## Görev 1:
Verilen metne göre Ticaret Bakanlığı 9 Nisan'da İsrail'e kaç ürün grubunda ihracat kısıtlaması getirdi?

Siyasal iletişimci Evren Barış Yavuz, sabah saatlerinde evinden alınarak emniyete götürüldü. Yavuz hakkında "Halkı kin ve düşmanlığa tahrik veya aşağılama" suçlamasıyla soruşturma açılmıştı.
Yavuz emniyetteki ifadesinin ardından akşam saatlerinde savcılığa sevk edildi. Savcılık, “halkı kin ve düşmanlığa tahrik veya aşağılama” ve “suç işlemeye tahrik” suçlamasının yanı sıra, “örgüt propagandası” suçlamasını ekledi ve tutuklama talebiyle hakimliğe sevk etti. Yavuz, sevk edildiği hakimlikçe tutuklandı. Evren Barış Yavuz'a "Alevilerin neden bir PKK'sı olmalıydı" başlıklı yazıyı yazdığı da ileri sürülerek suçlama yöneltildi.
NE OLMUŞTU?
Ticaret Bakanlığı, 9 Nisan’da 54 ürün grubunda İsrail’e ihracat kısıtlaması getirdi. Kısıtlanan ürünler arasında ‘uçak benzini ve jet yakıtı’nın bulunması gündem olmuştu.

## İşlenecek Girdiler:
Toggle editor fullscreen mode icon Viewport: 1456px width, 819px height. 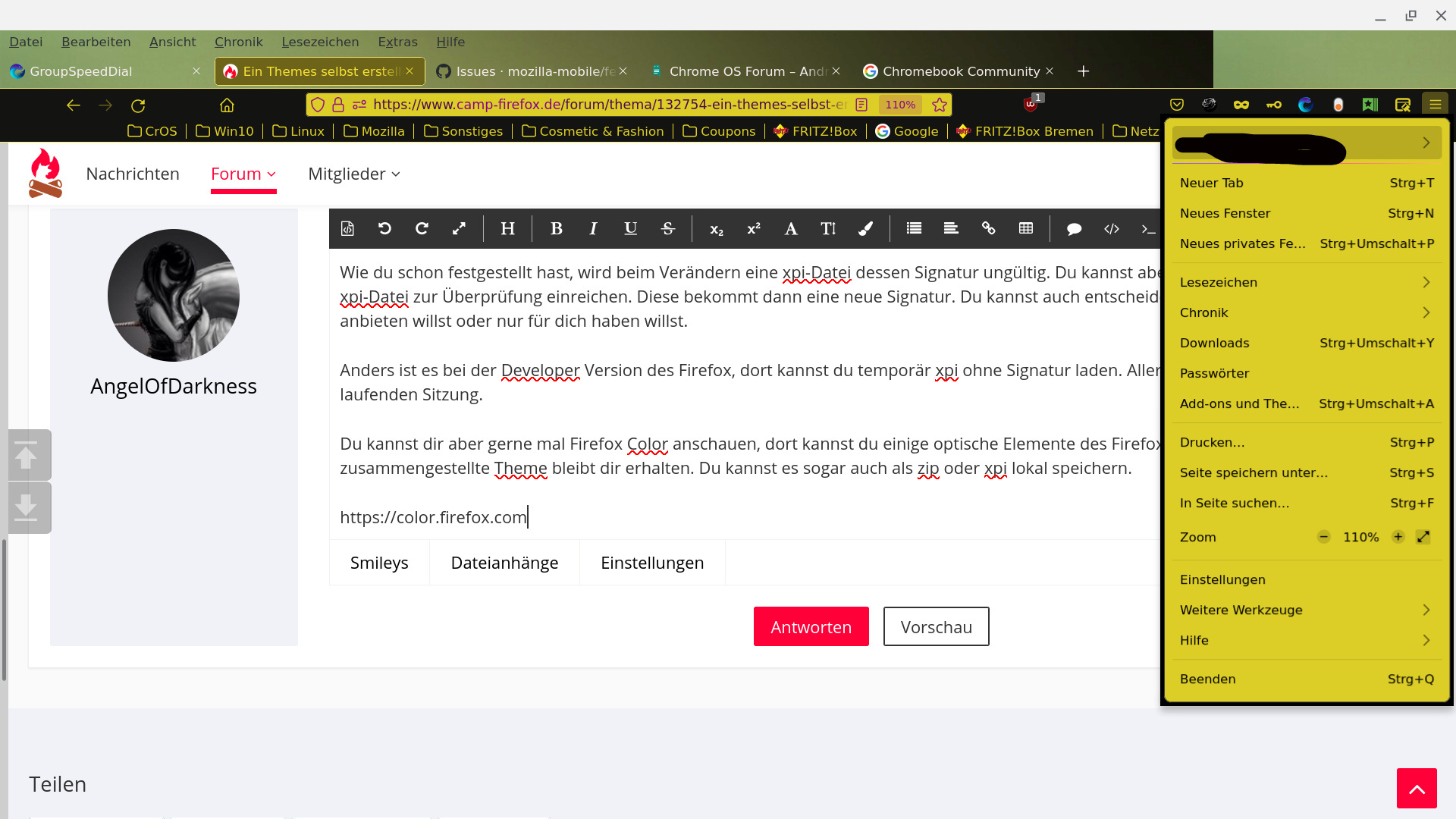pos(459,228)
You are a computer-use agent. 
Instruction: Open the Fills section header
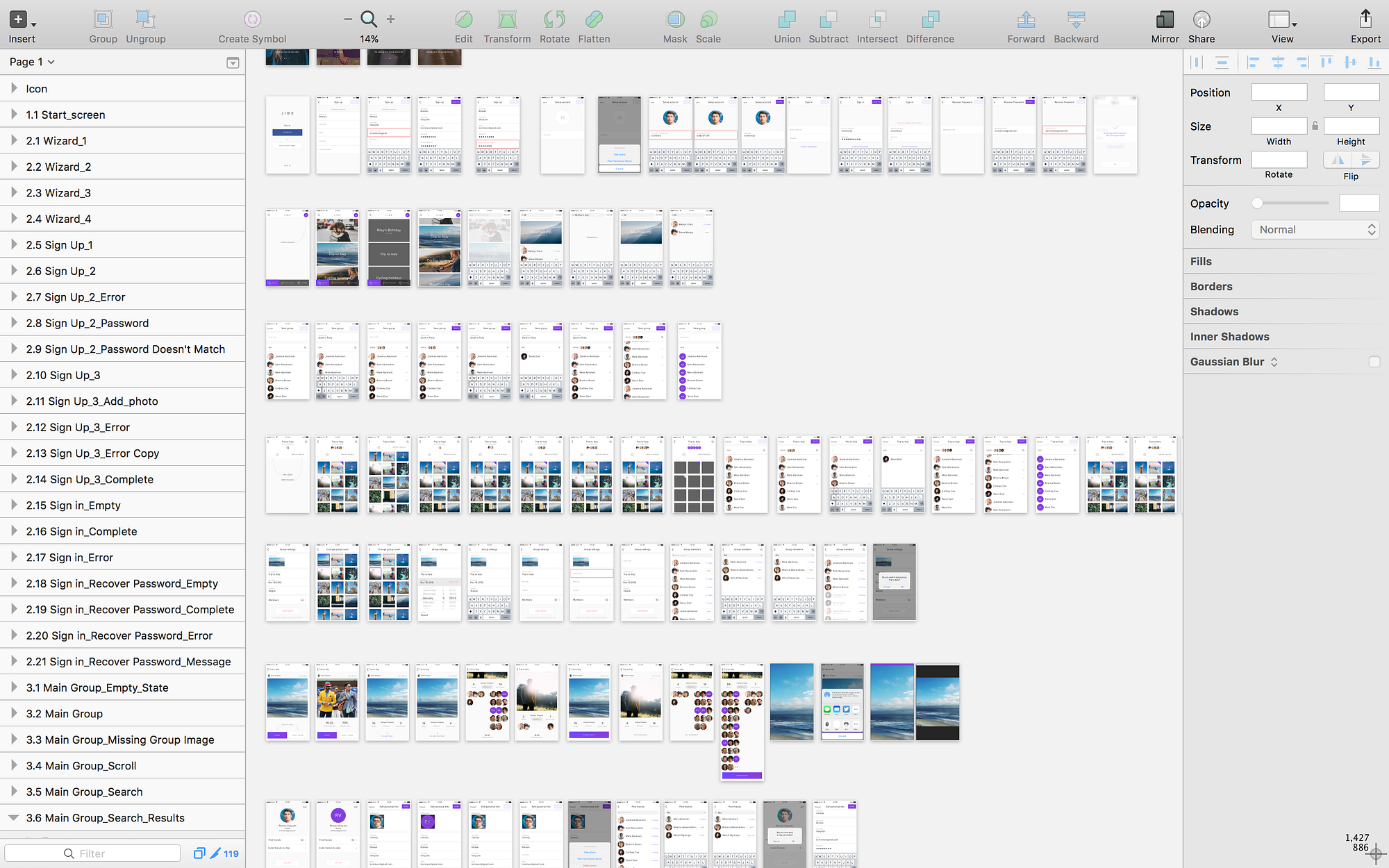click(x=1201, y=262)
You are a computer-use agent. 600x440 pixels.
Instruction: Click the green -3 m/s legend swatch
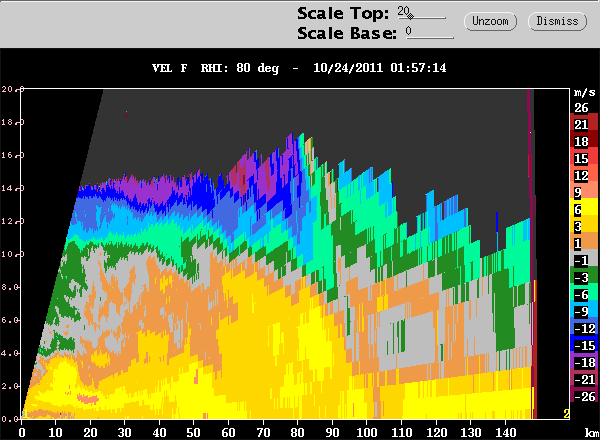pos(580,277)
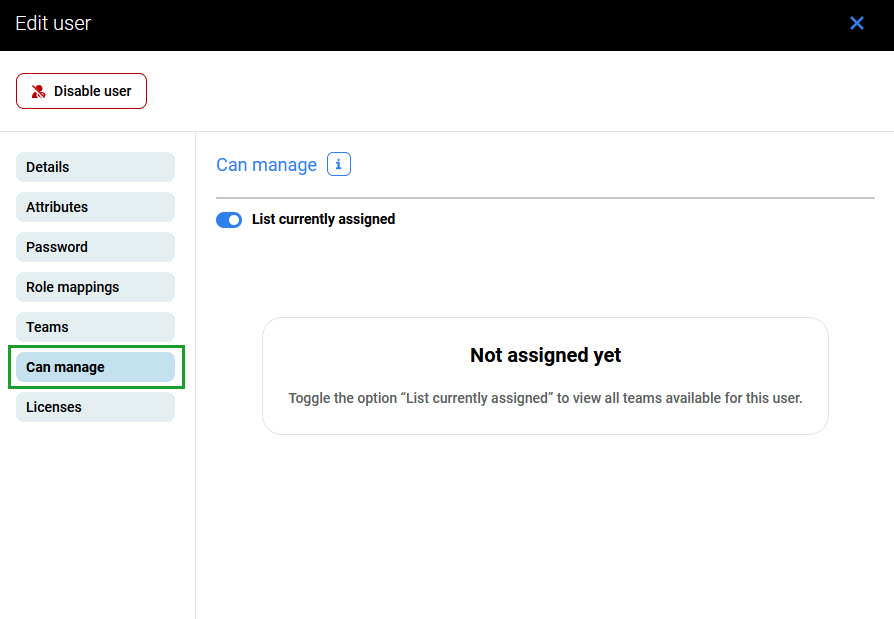894x619 pixels.
Task: Click the hint text about toggling the option
Action: 545,398
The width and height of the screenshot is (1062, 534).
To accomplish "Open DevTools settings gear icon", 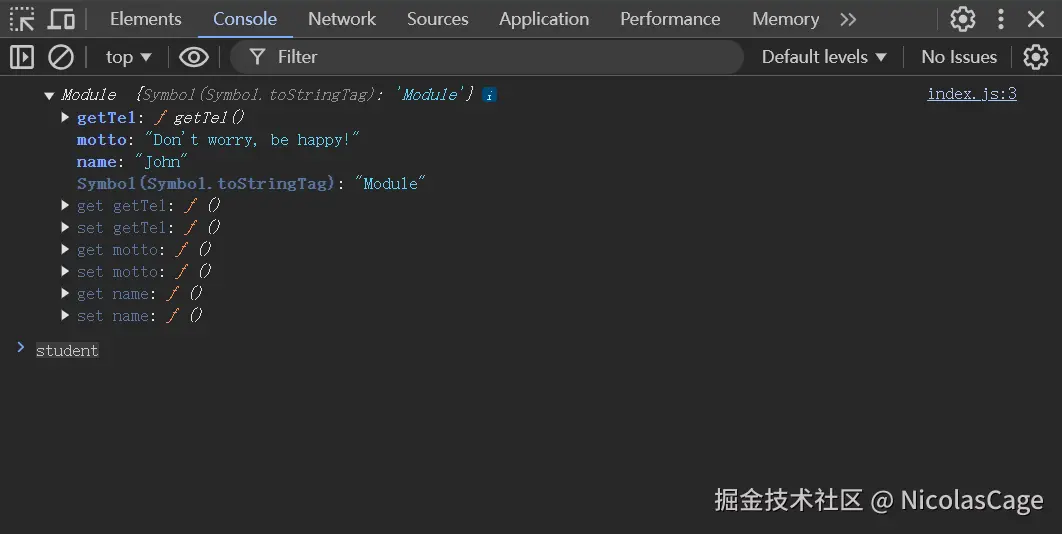I will 962,19.

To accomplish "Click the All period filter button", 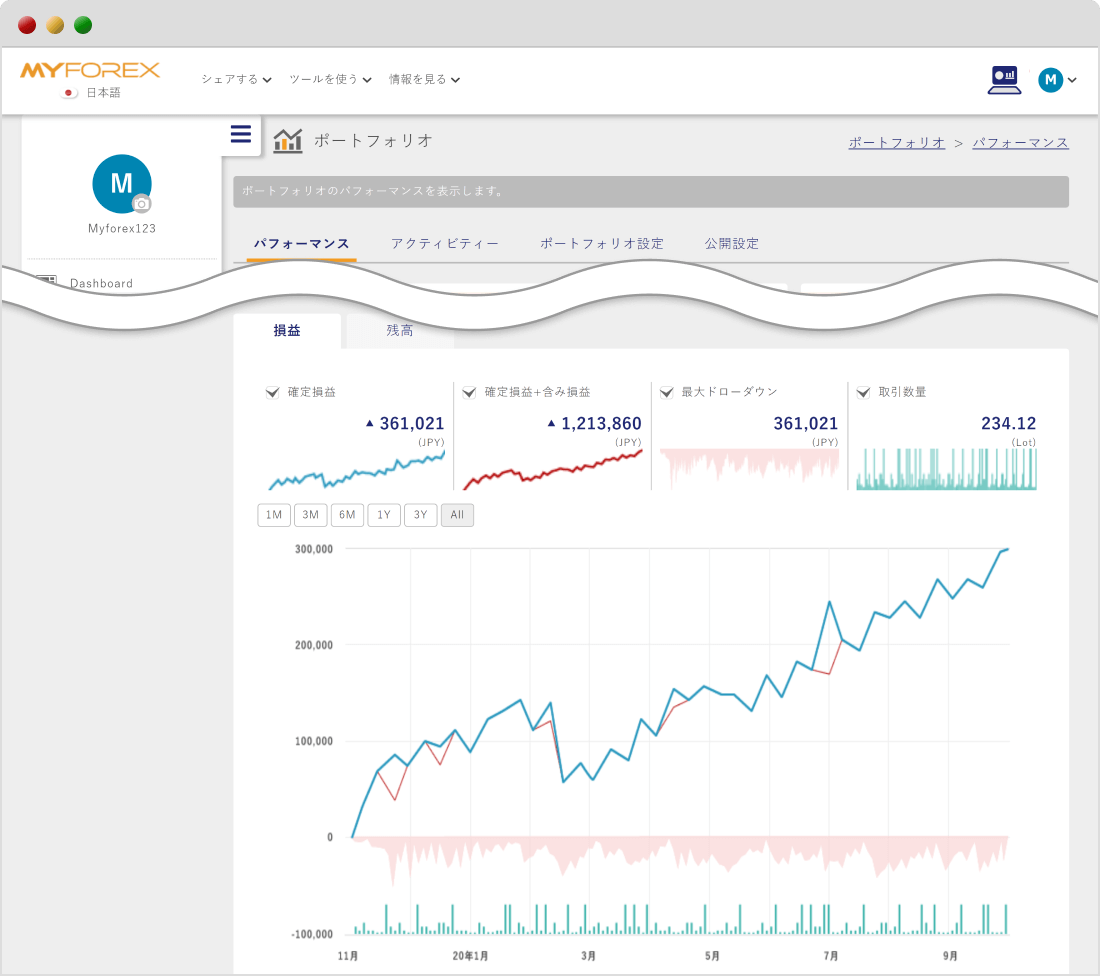I will (x=457, y=515).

## Görev 2:
Girdilerde "agent" dizesinin geçtiği bütün satırları topla. Büyük-küçük harf farkı önemlidir.

## Yanıt 1:
54 ürün grubunda.

## Yanıt 2:
You are a computer-use agent. 
You are a computer-use agent. 600x440 pixels.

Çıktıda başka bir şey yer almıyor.